> [Texto citado]
-*-

Mientras tanto, ese esfuerzo propio, unilateral, dejaba como resultado una estampa que hoy en nuestras ciudades impera como un paisaje urbano bastante alejado de un mínimo de planificación. Era previsible que, con un aparato administrativo mínimo que apenas respondía a lo cotidiano, las alcaldías, las prefecturas (hoy gobernaciones) y el Gobierno Nacional olviden, o al menos dejen de lado, un paso fundamental para el desarrollo como es la planificación territorial (específicamente urbana).

Hoy, las cosas han cambiado. El aparato de gobierno tiene un cuerpo bastante más robusto y especializado. Nuestras autoridades (nacionales, departamentales y municipales) han identificado aquel fundamental paso como una acción cotidiana y estratégica. Esta definición ha ayudado a encarar procesos de “reajuste” que, con sus bemoles, están intentando planificar el crecimiento y desarrollo de nuestras ciudades. Sin embargo, hay que entender también que, por el abandono al que han sido sometidos varios sectores urbanos, la irregularidad ha sido la generalidad en su crecimiento, y pretender que eso se solucione de un día para otro vislumbra mínimamente una falta de lectura sobre la realidad de las ciudades.

-*-

> [Contenido de datos]
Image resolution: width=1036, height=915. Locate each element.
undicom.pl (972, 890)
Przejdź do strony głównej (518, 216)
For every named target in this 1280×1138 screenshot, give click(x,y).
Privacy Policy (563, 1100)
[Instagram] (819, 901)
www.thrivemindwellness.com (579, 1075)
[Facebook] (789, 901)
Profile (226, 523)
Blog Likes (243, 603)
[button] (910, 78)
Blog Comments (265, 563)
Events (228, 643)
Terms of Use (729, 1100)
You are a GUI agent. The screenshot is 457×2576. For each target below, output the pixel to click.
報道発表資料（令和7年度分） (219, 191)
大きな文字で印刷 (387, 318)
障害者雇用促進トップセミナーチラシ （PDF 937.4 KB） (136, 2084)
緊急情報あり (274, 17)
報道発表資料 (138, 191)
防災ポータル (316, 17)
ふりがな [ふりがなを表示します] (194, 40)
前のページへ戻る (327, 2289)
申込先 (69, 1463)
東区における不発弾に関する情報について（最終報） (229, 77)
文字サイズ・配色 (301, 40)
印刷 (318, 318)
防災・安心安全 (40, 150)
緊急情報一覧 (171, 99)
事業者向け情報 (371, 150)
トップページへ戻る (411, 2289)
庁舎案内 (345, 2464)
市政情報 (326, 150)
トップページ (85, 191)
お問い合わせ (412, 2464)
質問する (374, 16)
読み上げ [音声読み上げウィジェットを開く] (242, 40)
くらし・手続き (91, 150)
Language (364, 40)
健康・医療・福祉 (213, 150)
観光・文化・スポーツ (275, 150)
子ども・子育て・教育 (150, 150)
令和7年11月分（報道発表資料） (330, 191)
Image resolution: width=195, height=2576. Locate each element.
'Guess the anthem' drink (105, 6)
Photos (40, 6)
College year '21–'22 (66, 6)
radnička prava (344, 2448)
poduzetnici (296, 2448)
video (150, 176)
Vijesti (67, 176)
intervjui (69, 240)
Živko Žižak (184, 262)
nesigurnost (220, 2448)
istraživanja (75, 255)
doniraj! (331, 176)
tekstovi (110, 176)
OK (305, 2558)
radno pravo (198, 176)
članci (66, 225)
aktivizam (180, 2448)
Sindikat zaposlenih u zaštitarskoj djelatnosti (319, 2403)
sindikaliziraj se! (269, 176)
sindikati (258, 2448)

-*-

> [Tarea 1]
Según el texto citado, ¿cómo se denominan hoy las prefecturas?
> [Tarea 2]
Indica si cada una de estas afirmaciones concuerda con el texto citado y justifica cada respuesta con las palabras exactas del texto: (a) el aparato de gobierno es hoy más robusto y especializado; (b) la irregularidad ha sido la excepción en el crecimiento de varios sectores urbanos; (c) las autoridades consideran la planificación territorial una acción ocasional.
> [Tarea 3]
Copia el texto citado desde "Hoy, las cosas" hasta "de las ciudades." y renombra "ciudades" como "urbes".

> [Respuesta del ejercicio 1]
Hoy se llaman gobernaciones.

> [Respuesta del ejercicio 2]
(a) Sí: "El aparato de gobierno tiene un cuerpo bastante más robusto y especializado."
(b) No: "la irregularidad ha sido la generalidad en su crecimiento".
(c) No: "han identificado aquel fundamental paso como una acción cotidiana y estratégica".

> [Respuesta del ejercicio 3]
Hoy, las cosas han cambiado. El aparato de gobierno tiene un cuerpo bastante más robusto y especializado. Nuestras autoridades (nacionales, departamentales y municipales) han identificado aquel fundamental paso como una acción cotidiana y estratégica. Esta definición ha ayudado a encarar procesos de “reajuste” que, con sus bemoles, están intentando planificar el crecimiento y desarrollo de nuestras urbes. Sin embargo, hay que entender también que, por el abandono al que han sido sometidos varios sectores urbanos, la irregularidad ha sido la generalidad en su crecimiento, y pretender que eso se solucione de un día para otro vislumbra mínimamente una falta de lectura sobre la realidad de las urbes.